Os “leilões” funcionavam de forma semelhante a um jogo de azar. O site pedia para que as vítimas “comprassem” produtos diversos em sequência, com a promessa de que o lucro seria liberado apenas no final.

“Quando anunciaram este leilão, eu entrei. Na primeira etapa foram R$ 100, apareceu para mim que eu receberia R$ 150. Na segunda já eram R$ 600, eu receberia então R$ 900. Na terceira etapa, deveria comprar um objeto de R$ 4 mil e o site me mostrou que eu receberia R$ 6 mil. Aí, quando fui para a última etapa, o valor era ainda maior, e quando fui realizar a compra, estava indisponível”, contou Marcos.

A vítima tentou conversar com as pessoas do grupo no Telegram, mas disseram que, como ele não tinha chegado ao fim do leilão, não poderia retirar o dinheiro. A vítima já havia transferido mais de R$ 9 mil via Pix. Além disso, o valor que Marcos perdeu veio de um cheque especial, de modo que ele ainda terá que pagar juros.

Delegado reforça que vítimas devem registrar boletim de ocorrência

Quando percebeu que havia caído em um golpe, Marcos registrou um boletim de ocorrência online e entrou em contato com o banco para tentar reaver o valor. Após três dias, a instituição informou que não conseguiria devolver o dinheiro, porque o saldo não estava mais nas contas para onde Marcos havia feito a transferência.

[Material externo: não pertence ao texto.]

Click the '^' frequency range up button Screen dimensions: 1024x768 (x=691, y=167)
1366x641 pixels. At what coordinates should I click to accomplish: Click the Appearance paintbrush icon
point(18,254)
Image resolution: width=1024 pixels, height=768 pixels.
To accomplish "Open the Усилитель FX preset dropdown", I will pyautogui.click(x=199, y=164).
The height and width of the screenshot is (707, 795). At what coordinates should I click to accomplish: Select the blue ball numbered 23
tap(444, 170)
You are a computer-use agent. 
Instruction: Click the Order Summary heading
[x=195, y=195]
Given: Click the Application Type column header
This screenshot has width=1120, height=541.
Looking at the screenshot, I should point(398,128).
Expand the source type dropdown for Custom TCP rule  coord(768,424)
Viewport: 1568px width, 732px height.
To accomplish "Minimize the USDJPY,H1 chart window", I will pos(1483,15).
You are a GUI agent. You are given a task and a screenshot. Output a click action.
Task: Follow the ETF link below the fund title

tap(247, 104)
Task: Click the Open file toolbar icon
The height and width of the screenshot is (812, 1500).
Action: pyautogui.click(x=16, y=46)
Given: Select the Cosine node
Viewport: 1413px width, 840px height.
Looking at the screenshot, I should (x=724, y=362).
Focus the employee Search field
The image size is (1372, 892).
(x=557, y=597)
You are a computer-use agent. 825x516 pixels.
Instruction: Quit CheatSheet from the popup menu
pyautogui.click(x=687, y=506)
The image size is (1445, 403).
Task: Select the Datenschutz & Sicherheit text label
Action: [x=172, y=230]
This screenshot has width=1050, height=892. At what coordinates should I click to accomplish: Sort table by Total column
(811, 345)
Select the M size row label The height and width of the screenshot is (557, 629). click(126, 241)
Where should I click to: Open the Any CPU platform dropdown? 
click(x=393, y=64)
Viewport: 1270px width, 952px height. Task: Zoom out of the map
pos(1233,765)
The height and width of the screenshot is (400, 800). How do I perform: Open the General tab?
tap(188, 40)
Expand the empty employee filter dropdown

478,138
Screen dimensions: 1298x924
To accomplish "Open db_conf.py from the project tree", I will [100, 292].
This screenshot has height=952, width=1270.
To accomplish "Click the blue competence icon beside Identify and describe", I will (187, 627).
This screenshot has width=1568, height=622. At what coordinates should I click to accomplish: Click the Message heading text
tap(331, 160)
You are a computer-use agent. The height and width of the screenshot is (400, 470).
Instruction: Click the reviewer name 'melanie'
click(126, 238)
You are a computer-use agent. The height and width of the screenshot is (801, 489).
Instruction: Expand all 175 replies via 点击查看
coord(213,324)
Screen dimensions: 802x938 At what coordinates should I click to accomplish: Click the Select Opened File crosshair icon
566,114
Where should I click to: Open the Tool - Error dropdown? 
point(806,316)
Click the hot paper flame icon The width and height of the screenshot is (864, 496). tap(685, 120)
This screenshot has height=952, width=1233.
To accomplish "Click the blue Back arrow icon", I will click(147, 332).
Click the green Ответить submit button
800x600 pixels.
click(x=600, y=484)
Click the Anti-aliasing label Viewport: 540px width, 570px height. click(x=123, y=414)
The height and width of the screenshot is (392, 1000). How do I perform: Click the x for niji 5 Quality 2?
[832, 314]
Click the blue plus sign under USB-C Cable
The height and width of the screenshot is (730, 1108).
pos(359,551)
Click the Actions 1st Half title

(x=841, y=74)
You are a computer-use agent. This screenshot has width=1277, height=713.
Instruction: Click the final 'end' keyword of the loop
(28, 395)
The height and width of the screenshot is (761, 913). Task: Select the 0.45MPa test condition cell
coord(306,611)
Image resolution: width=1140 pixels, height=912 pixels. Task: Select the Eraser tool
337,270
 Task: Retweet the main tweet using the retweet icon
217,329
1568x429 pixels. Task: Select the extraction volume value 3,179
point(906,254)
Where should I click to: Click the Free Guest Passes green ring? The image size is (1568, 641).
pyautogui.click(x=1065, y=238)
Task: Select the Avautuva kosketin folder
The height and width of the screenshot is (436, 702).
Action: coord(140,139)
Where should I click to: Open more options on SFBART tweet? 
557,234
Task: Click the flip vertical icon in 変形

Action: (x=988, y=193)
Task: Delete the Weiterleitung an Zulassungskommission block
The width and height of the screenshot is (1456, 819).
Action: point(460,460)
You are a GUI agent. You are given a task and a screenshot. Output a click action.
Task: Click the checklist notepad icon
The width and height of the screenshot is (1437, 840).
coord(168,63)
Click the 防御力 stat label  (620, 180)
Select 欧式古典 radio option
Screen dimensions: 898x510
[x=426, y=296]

O delegado e coordenador da Central de Flagrantes de Anápolis, Rafael Barbosa, explica que, apesar de não ter conseguido a devolução, Marcos agiu corretamente ao perceber o golpe. “Quem cair em um golpe deve fazer um boletim de ocorrência online e procurar o banco o mais rápido possível. Em alguns casos, o valor pode ser reavido”, disse o delegado.

“Fiquei no prejuízo e estou envergonhado, mas queria contar esta história para que outras pessoas não passem pelo que estou passando”, disse ainda a vítima.